After gathering little attention for nearly a decade, the two GSEs, Fannie Mae and Freddie Mac are making news on several fronts. Two developments in the last few days are worth noting.
The Federal Housing Finance Agency confirmed on Thursday that the two GSEs will pay their fourth quarter dividends to the Treasury as scheduled. As we reported here earlier this week, there is growing concern about the ultimate result of the net dividend sweep, in which each of the GSEs is required pay Treasury all of the previous quarter's profits, less a steadily reserving cash reserve. That reserve reaches zero at the end of this year, leaving the GSE's with no capital with which to manage any downturn in the housing market. Concern about the GSE's capital reserves sparked a letter to Treasury and FHFA from eight lender and advocacy groups asking FHFA so suspend the upcoming dividend.
According to Inside Housing, the "chatter" about this dividend, which will put $10 billion into the general fund, became so loud that five members of the Senate Banking Committee wrote to FHFA Director Mel Watt "warning him about taking any administrative action to change the dividend payment." The letter reportedly also at least attempted to seize any ultimate decisions about the Senior Preferred Stock Agreement between FHFA and Treasury, which mandates the net sweep, away from the signatory parties and give it to congress.
In related news, Bloomberg reports that two senators, Bob Corker (R-TN) and Mark Warner (D-VA), both of whom signed the above referenced letter, are moving to resolve the overarching GSE question - what should happen to them?

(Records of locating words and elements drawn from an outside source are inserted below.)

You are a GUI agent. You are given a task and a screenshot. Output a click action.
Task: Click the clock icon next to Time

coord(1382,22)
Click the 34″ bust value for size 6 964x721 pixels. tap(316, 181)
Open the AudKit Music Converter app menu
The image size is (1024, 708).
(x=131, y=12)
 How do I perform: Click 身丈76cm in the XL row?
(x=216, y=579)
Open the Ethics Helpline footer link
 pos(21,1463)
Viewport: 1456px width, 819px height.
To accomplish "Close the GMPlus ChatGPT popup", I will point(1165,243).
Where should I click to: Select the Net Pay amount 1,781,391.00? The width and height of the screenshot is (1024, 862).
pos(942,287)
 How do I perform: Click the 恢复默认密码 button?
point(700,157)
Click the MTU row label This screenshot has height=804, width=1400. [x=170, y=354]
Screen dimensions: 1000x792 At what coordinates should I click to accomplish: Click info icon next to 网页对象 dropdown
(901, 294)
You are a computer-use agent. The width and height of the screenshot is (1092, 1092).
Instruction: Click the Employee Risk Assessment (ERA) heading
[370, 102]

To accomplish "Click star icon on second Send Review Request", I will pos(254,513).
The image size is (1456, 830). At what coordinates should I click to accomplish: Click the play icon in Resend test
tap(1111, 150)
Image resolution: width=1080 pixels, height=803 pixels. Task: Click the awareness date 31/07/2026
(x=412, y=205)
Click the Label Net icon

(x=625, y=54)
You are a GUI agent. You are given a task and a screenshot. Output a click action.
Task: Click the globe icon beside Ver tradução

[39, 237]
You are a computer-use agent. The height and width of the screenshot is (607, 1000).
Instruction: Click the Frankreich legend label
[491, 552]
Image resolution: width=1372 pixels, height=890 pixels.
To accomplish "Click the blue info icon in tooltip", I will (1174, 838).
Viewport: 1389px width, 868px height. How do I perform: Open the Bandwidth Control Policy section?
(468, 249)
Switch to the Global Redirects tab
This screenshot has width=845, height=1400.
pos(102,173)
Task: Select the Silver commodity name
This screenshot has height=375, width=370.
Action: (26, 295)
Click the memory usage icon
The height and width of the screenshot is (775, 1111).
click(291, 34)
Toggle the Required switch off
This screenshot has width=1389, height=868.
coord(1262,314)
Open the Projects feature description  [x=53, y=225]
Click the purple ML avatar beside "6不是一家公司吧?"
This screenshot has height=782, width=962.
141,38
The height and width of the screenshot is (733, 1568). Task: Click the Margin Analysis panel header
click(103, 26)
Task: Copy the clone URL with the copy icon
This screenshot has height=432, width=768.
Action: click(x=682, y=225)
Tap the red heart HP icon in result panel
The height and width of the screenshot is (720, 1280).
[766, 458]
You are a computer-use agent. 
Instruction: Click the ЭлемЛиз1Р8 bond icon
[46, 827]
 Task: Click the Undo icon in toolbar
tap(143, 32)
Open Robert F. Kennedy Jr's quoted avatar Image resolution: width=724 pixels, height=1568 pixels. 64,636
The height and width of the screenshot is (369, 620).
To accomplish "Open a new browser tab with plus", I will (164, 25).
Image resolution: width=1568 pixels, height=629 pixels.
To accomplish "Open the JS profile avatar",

Aides to the two have begun meeting with industry groups and "former government officials" to discuss the matter. Senator Mike Crapo (R-ID) who chairs the Banking Committee has also begun to work on consensus building over the issue.
Joe Light, author of the Bloomberg article, notes that resolving the GSE issue will not be easy. Corker and Warner were behind a failed 2014 attend to end the GSE conservatorship but "many Republicans would rather see the companies killed off than have them continue buying mortgages with government backing." In addition, the Administration, "while calling housing-finance reform a priority, hasn't yet given an indication of what direction it wants to go, and if it takes a strong view, that could up-end whatever course lawmakers settle on."
And, as we noted earlier this week, there are also several lawsuits brought by hedge funds which invested heavily in both Freddie and Fannie's stock after they were placed in conservatorship, challenging both the net sweep and the constitutionality of the FHFA itself.